■ EXTRAIT PRÉSENTÉ ■
Interview/Yannick Jéhanno (Ancien légionnaire français) : ‘’L’Etat français a fait porter les armes à ses soldats et a engagé ses troupes pour des buts inavouables’’

10-5-2021 (AfrikMonde) Ancien légionnaire français, Yannick Jéhanno a choisi de s’établir en Polynésie, après son service militaire. Dans son département d’accueil, il est très critique contre des méthodes de la métropole qu’il qualifie d’injustes contre les Polynésiens. Dans cette interview exclusive, il lève un coin du voile sur ses griefs contre l’Etat français et le groupe énergétique Engie qu’il accuse de maintenir le peuple polynésien dans la précarité.

 Vous êtes Français et ancien légionnaire, cependant vos prises de position sont toujours le contre-pied des dirigeants français. Ne craignez-vous pas des représailles de la métropole, quand vous vous en prenez directement au Ministre des Outre-mer ?

■ DONNÉES FOURNIES ■
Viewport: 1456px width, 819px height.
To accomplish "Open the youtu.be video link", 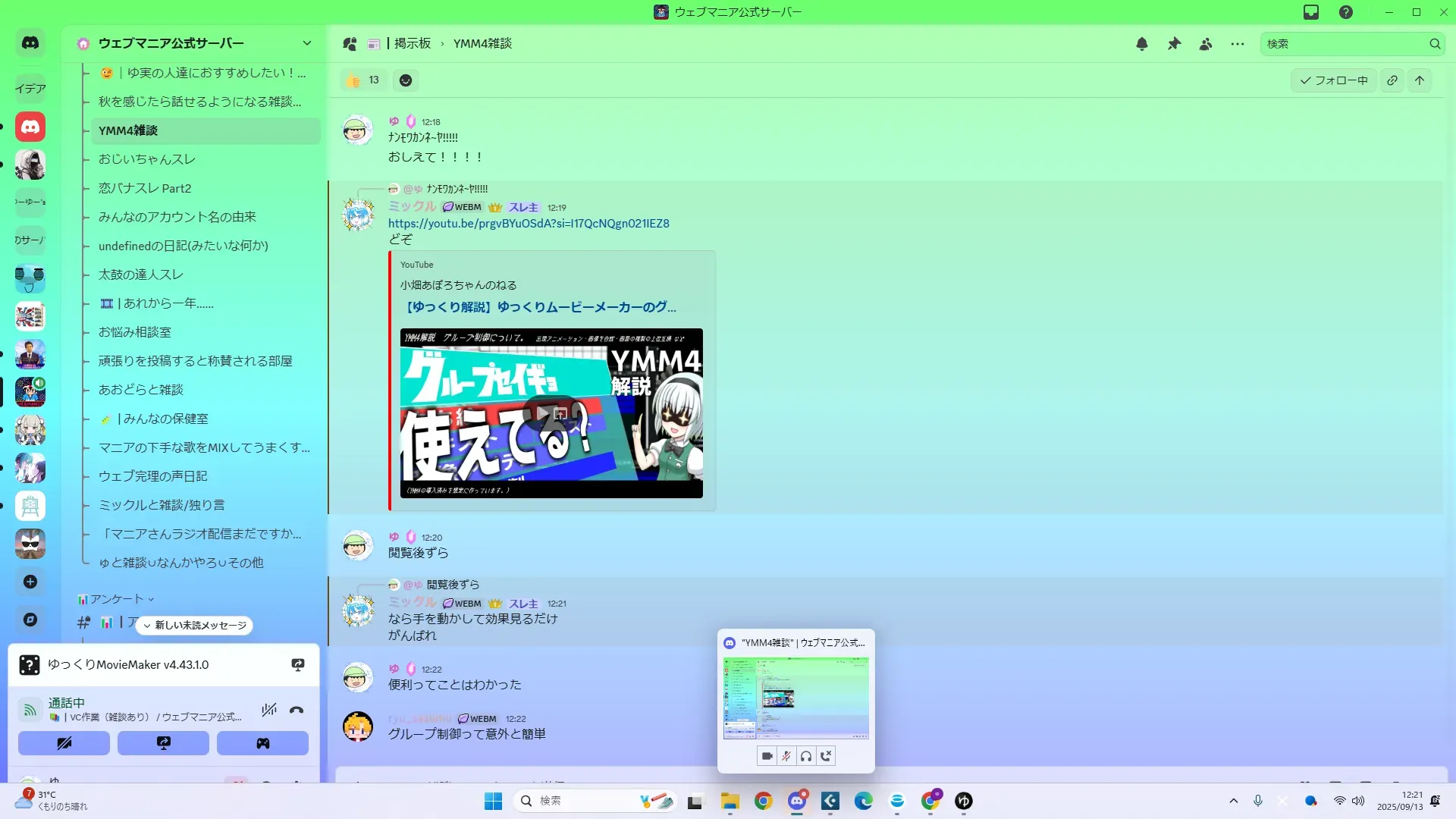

■ CONSIGNE ■
Veuillez recopier fidèlement le passage de l'entretien avec Yannick Jéhanno, en commençant à « Interview/Yannick Jéhanno (Ancien » et en terminant à « des Outre-mer ? ».

■ RÉSULTAT DE L'EXERCICE ■
Interview/Yannick Jéhanno (Ancien légionnaire français) : ‘’L’Etat français a fait porter les armes à ses soldats et a engagé ses troupes pour des buts inavouables’’

10-5-2021 (AfrikMonde) Ancien légionnaire français, Yannick Jéhanno a choisi de s’établir en Polynésie, après son service militaire. Dans son département d’accueil, il est très critique contre des méthodes de la métropole qu’il qualifie d’injustes contre les Polynésiens. Dans cette interview exclusive, il lève un coin du voile sur ses griefs contre l’Etat français et le groupe énergétique Engie qu’il accuse de maintenir le peuple polynésien dans la précarité.

 Vous êtes Français et ancien légionnaire, cependant vos prises de position sont toujours le contre-pied des dirigeants français. Ne craignez-vous pas des représailles de la métropole, quand vous vous en prenez directement au Ministre des Outre-mer ?